Often just showing it is enough for a human’s satisfaction, but sometimes it must be read by a machine. To do this, the holder inserts it into a slot, where the machine verifies its authenticity and registers the user locally. In Korben’s taxi, he has to leave it in as he operates the vehicle. At the Fhloston Paradise check-in booth, travelers dip it in and out of the reader.
The act of inserting the card to authenticate may seem a bit old-fashioned in the days of RFID and read-at-a-distance technology, but it’s also nice to see that whatever agency was able to get the various corporations and government agencies to cooperate has also got privacy in mind. If it needs to be dipped to be read, maybe it can’t be read at a distance. That means the holder has more control over when and how it’s accessed.
As far as convenience, hot damn. It’s practically a wallet in and of itself. But there are security concerns to having all of this in one place. There are many cards that work like this in the world. Bus passes, skeeball tickets, gift cards. They’re generally low-cost. If you steal or forge Korben Dallas’ multipass, though, do you suddenly have his charge accounts, his taxi, and his phone card all at once? Seems high-cost, especially since the one forgery we see in the movie actually works.

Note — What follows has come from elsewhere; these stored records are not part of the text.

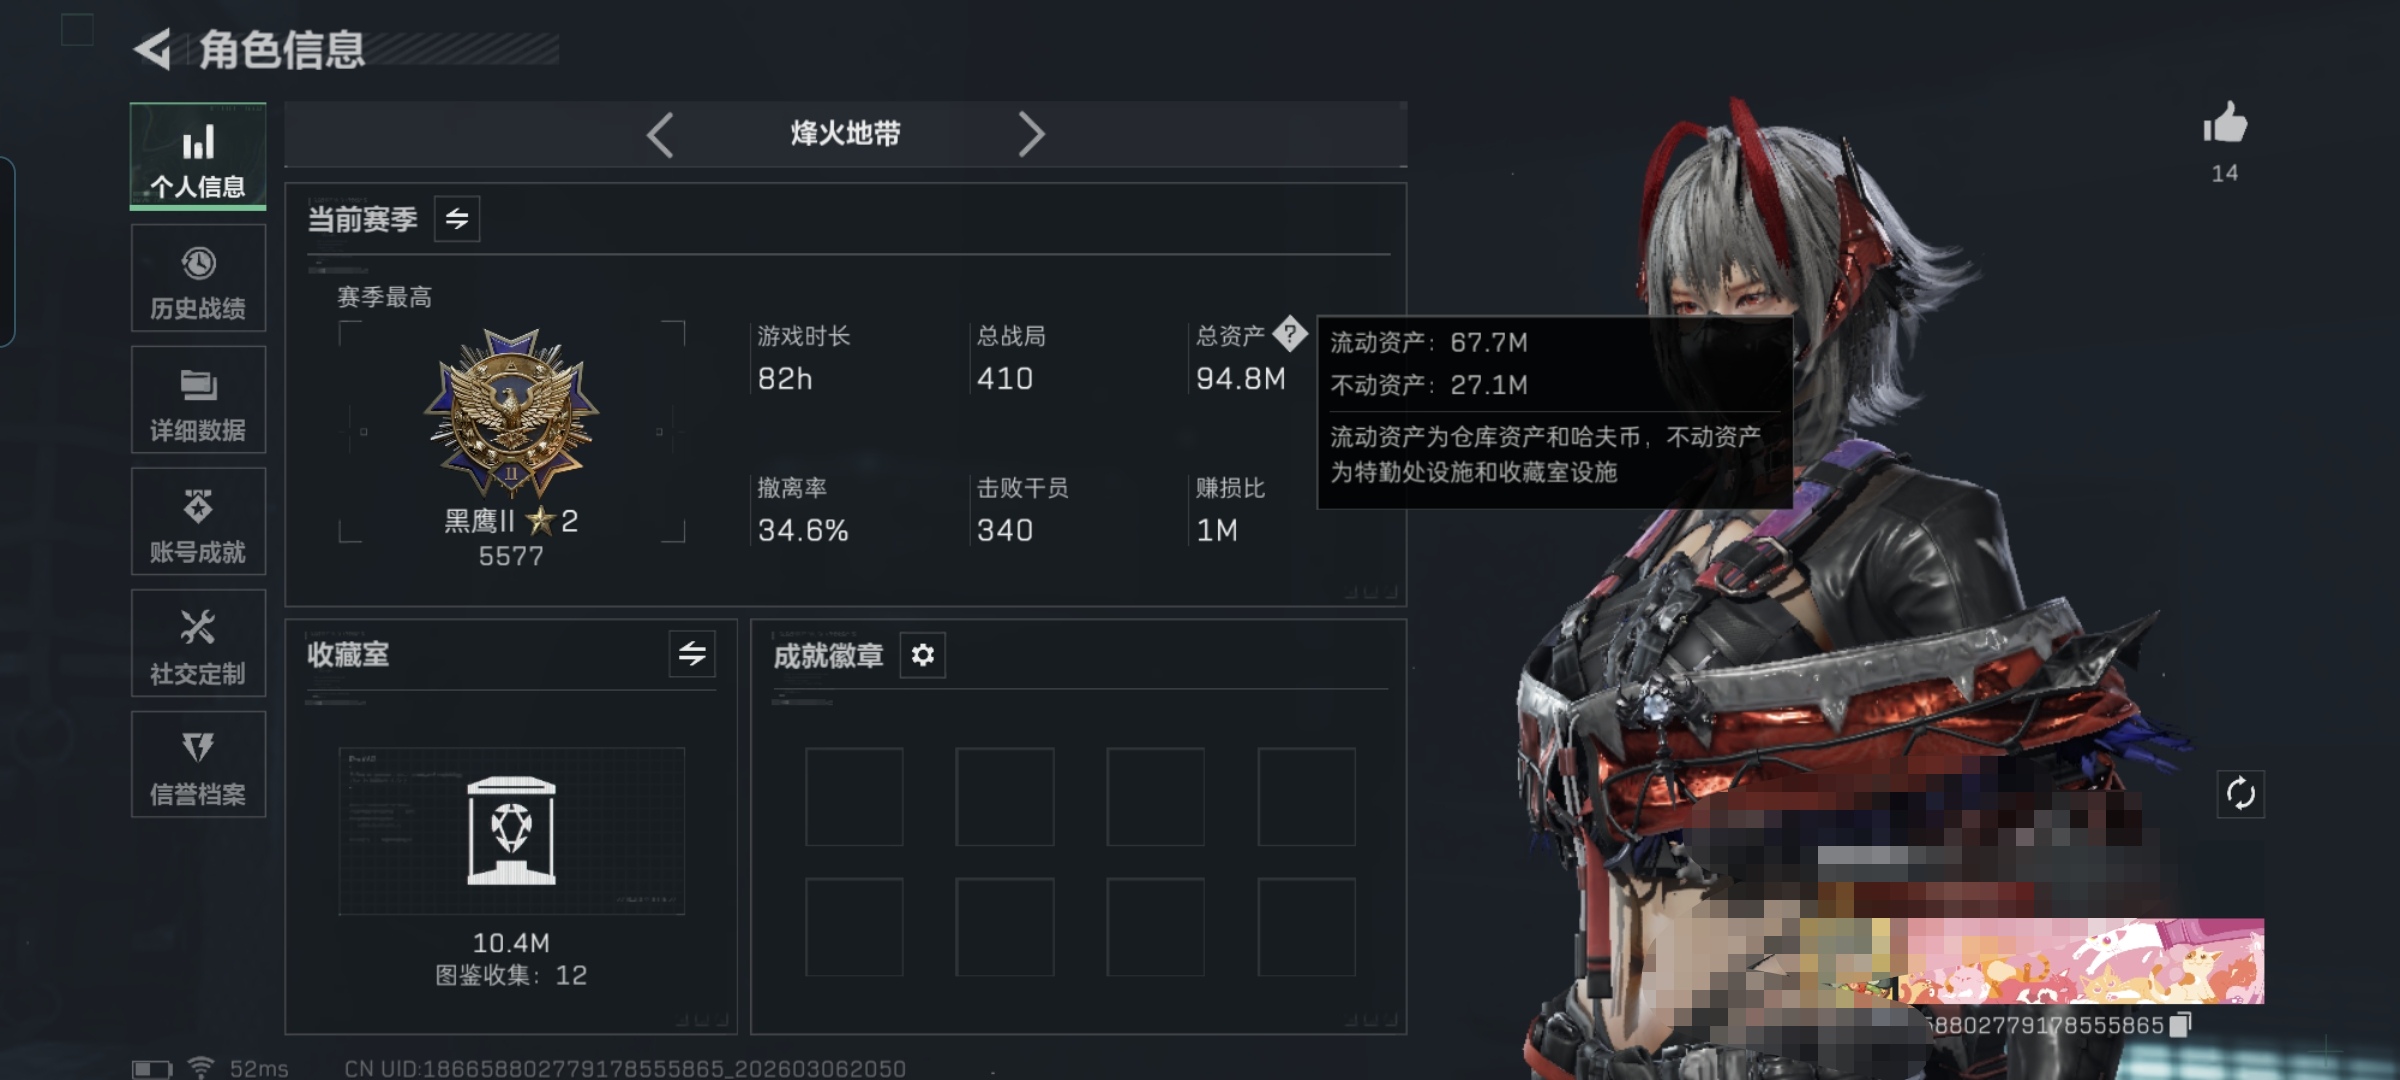Go back using the 角色信息 arrow
The width and height of the screenshot is (2400, 1080).
(153, 49)

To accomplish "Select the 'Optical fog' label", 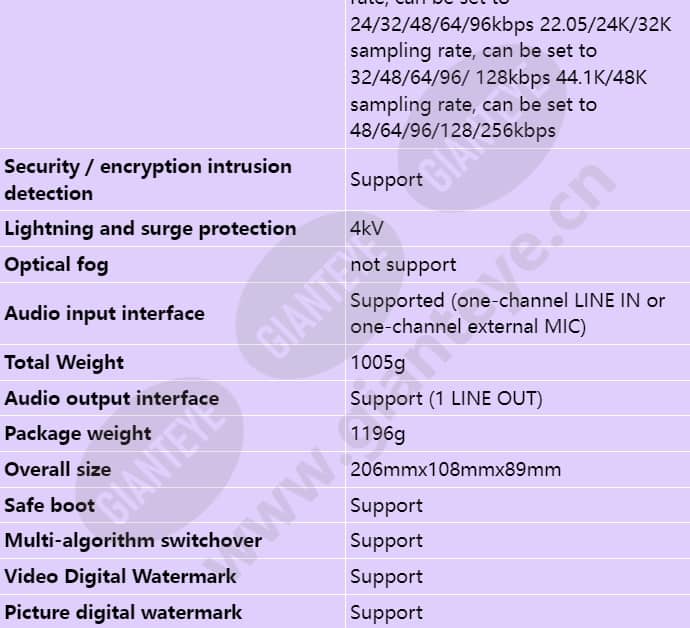I will click(56, 265).
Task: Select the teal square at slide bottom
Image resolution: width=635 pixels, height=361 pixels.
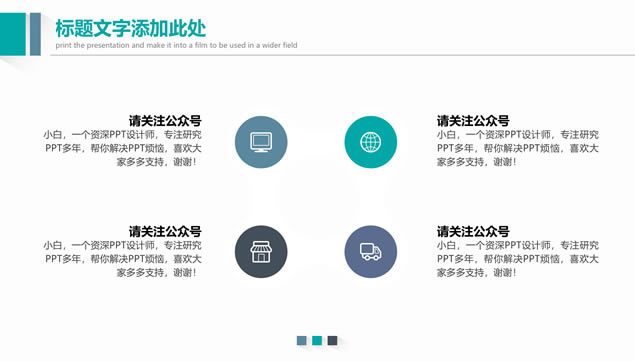Action: (x=317, y=340)
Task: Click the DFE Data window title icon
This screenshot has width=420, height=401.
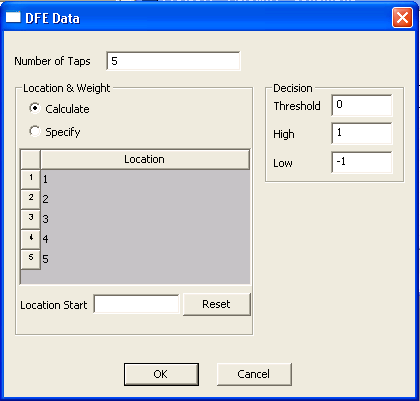Action: 13,17

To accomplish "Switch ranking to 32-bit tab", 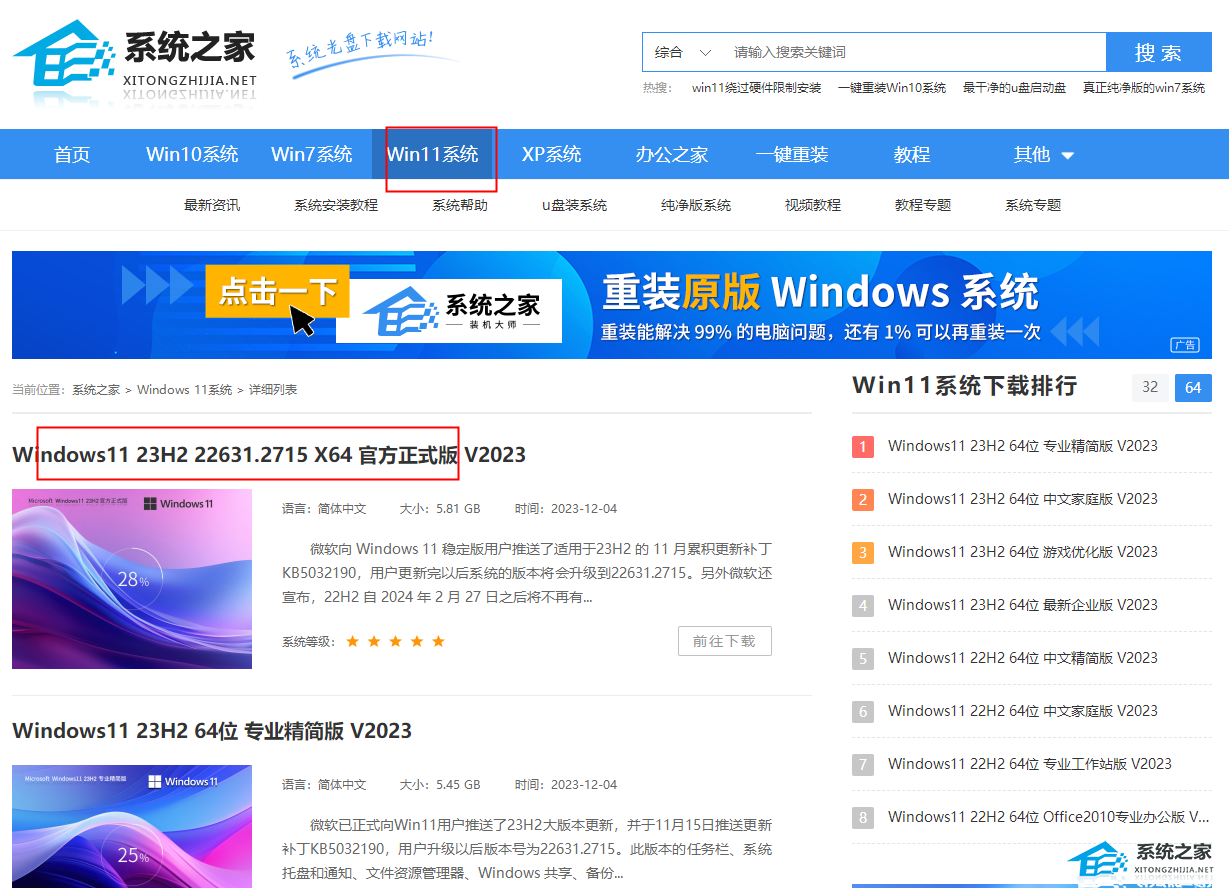I will tap(1150, 387).
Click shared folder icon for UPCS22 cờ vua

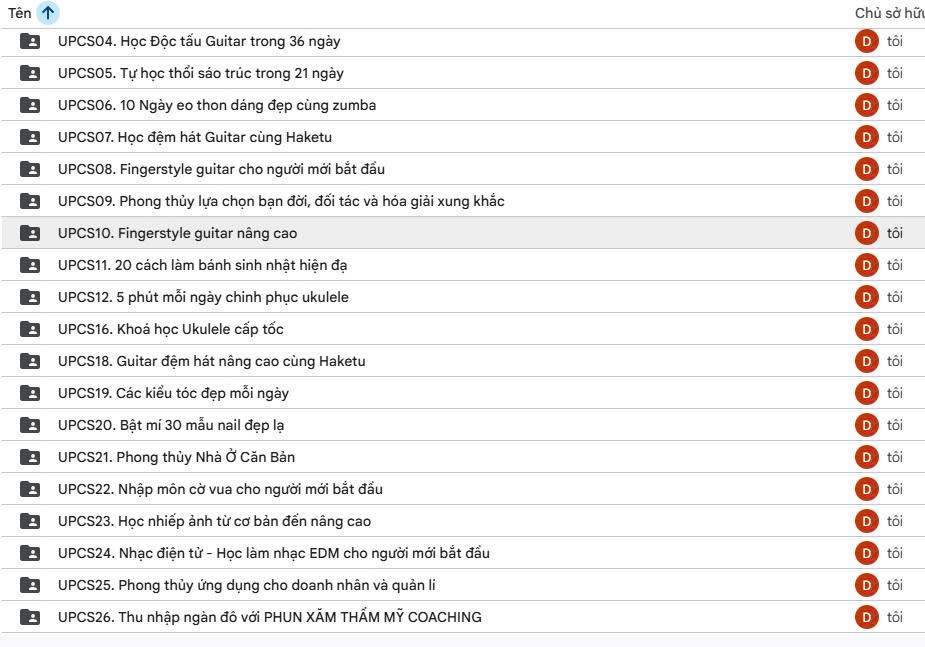(x=30, y=489)
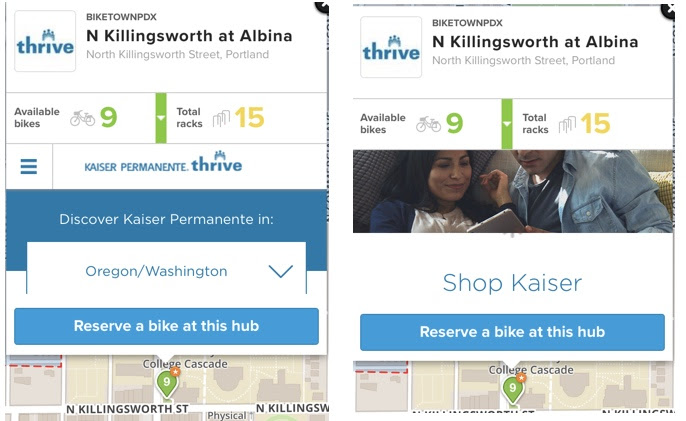Viewport: 686px width, 421px height.
Task: Reserve a bike in right panel
Action: point(512,332)
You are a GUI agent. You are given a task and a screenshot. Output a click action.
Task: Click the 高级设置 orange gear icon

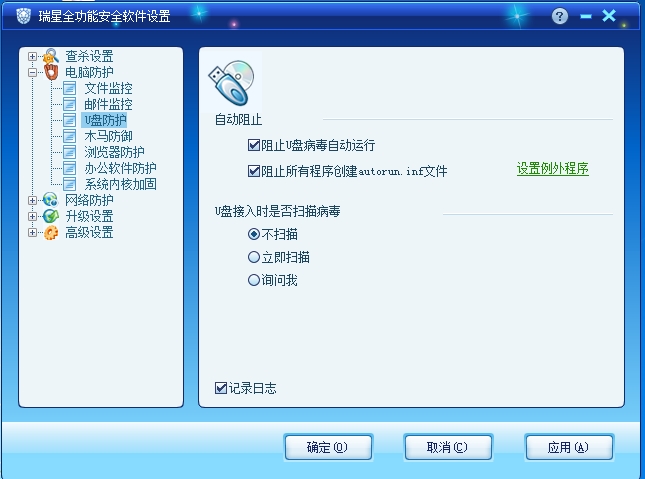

This returns us, as so many things do, to multifactor authentication. This security philosophy requires that the user presents three factors: something they have, something they are, and something they know. The multipass covers only the first two.
The multipass itself is the thing they have.
The picture is something they are, i.e., what they look like.
It could be improved by requiring something they know, like a PIN or a password.
We don’t know what kind of power Cornelius’ order wielded in the world, but since it wasn’t enough to sway the president or purchase tickets to Paradise, let’s presume it wouldn’t have been enough to uncover Korben’s password, and in that case, the PIN would have foiled the attempted forgery.